Supervisor, Equipment Requalifications

Supervisor, Equipment Requalifications
Melrose Park, Illinois

SUMMARY

Responsible for managing the Requalification Department including equipment related systems requalification, critical area airflow pattern testing and HEPA filter integrity/velocity testing. He/She is also responsible for budget management, training, development and performance of department personnel. Off-shift hours are periodically required.

RESPONSIBILITIES

• Manages the day-to-day activities of the department personnel to include assignment of tasks, scheduling, and coordination across the various plant functional areas.
• Responsibilities within the plant include:  Re-qualification of existing equipment, HEPA filters, qualification/Re-qualification of new component qualifications.
• Conducts and/or participates in deviation investigations to identify root causes and define corrective and/or preventative actions (CA/PA), maintaining compliance within the department.
• Communicates and reports the status of each project to the management and department that sponsors the project.
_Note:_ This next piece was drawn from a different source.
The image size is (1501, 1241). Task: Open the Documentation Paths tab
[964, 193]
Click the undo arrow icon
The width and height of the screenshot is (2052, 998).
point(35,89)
Communication includes project status, milestones, and any additions to the scope of the project as well as regular updates in the form of written reports and oral presentations to senior management.
• Directs requalifications projects by coordinating contractors or site personnel, reviewing the generated reports and implementing any changes or recommendations that result from the studies.
• Revises existing SOPs and is capable of developing new SOPs for systems/equipment.
• Mentors and develops new hires regarding teamwork, requalification techniques and procedures to ensure cGMP compliance.
• Interfaces with the FDA or other regulatory body relative to equipment and control system issues or critical processes.

REQUIREMENTS

• Minimum 4-year degree in a Science or Engineering field of study; or equivalent experience.
• Installation, Operational and Performance Qualification protocol generation and execution.
• PC literate with standard office application (Word, Excel, PowerPoint, Project, Access) competency.
• Knowledge and understanding of cGMPs, industry guidance, and aseptic techniques.
• Understanding of statistical analysis tools and methods.
• 2-4 years of related experience in a cGMP facility.
• Knowledge of cGMP room classifications, HEPA filter testing and Airflow Pattern testing tools and techniques.
• Knowledge of cGMP Cleaning Validation requirements and techniques.
• Knowledge of cGMP Process and Product Validation requirements and techniques.
• Knowledge and experience in cGMP CA/PA, root-cause analysis, risk assessment and investigation tools and techniques.
• Knowledge of Depyrogenation/Sterilization requirements and techniques.

EOE/M/F/VF/D